7️⃣ **What happens if we don’t use backpropagation correctly?**  
   **Answer:**  
   - **Incorrect weight updates** → Model doesn’t learn properly.  
   - **Exploding/vanishing gradients** → Either too large or too small weight updates.  
   - **Slow convergence** → Training takes too long.  

8️⃣ **How does weight initialization impact backpropagation?**  
   **Answer:** Poor initialization can cause exploding or vanishing gradients. Popular initialization techniques include:  
   - **Xavier Initialization** (for sigmoid/tanh)  
   - **He Initialization** (for ReLU)  

---

#### **Advanced Questions**
9️⃣ **What is the vanishing gradient problem? How do we solve it?**  
   **Answer:**  
   - **Vanishing gradients** occur when derivatives are too small (especially in deep networks), preventing effective learning.  
   - **Solutions**:  
     - Use **ReLU** instead of sigmoid/tanh.  
     - Use **Batch Normalization**.  
     - Use **LSTM instead of vanilla RNNs** in sequence models.  

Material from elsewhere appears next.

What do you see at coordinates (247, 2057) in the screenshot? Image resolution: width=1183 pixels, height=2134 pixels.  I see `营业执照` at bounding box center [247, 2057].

🔟 **What is the exploding gradient problem? How do we solve it?**  
   **Answer:**  
   - **Exploding gradients** occur when weight updates become excessively large.  
   - **Solutions**:  
     - **Gradient Clipping** (limit max gradient value).  
     - **Use proper weight initialization (Xavier, He)**.  

1️⃣1️⃣ **What is the difference between backpropagation and gradient descent?**  
   **Answer:**  
   - **Backpropagation** computes gradients using the chain rule.  
   - **Gradient descent** updates weights using those gradients.  
   - **Backpropagation = Gradient Computation; Gradient Descent = Weight Update**.  

1️⃣2️⃣ **How is backpropagation different in CNNs and RNNs?**  
   **Answer:**  
   - **CNNs**: Gradients are propagated through convolutional layers.  
   - **RNNs**: Uses **Backpropagation Through Time (BPTT)**, which considers sequential dependencies.  

1️⃣3️⃣ **How does batch size affect backpropagation?**  
   **Answer:**  
   - **Small batches** → Noisy updates, better generalization.  
   - **Large batches** → More stable updates but can get stuck in sharp minima.  
   - **Mini-batch Gradient Descent** (mix of both) is widely used.  

---

### **🔹 Coding-Based Questions**
1️⃣4️⃣ **Write a Python function to compute the derivative of ReLU.**  
   ```python
   def relu_derivative(x):
       return (x > 0).astype(float)  # Returns 1 if x > 0, else 0
   ```

1️⃣5️⃣ **Modify the following NumPy forward propagation code to include backpropagation.**  
   (They may give a simple forward propagation code and ask you to implement backpropagation.)  

---

### **🔹 Final Tips for Backpropagation Interviews**
✅ **Understand the math**: Derivatives, Chain Rule, Gradient Computation.  
✅ **Explain gradient flow**: How gradients pass through different layers.  
✅ **Code simple neural networks**: Implement forward and backward propagation in NumPy or PyTorch.  
✅ **Know optimization techniques**: Adam, RMSProp, Learning Rate Scheduling.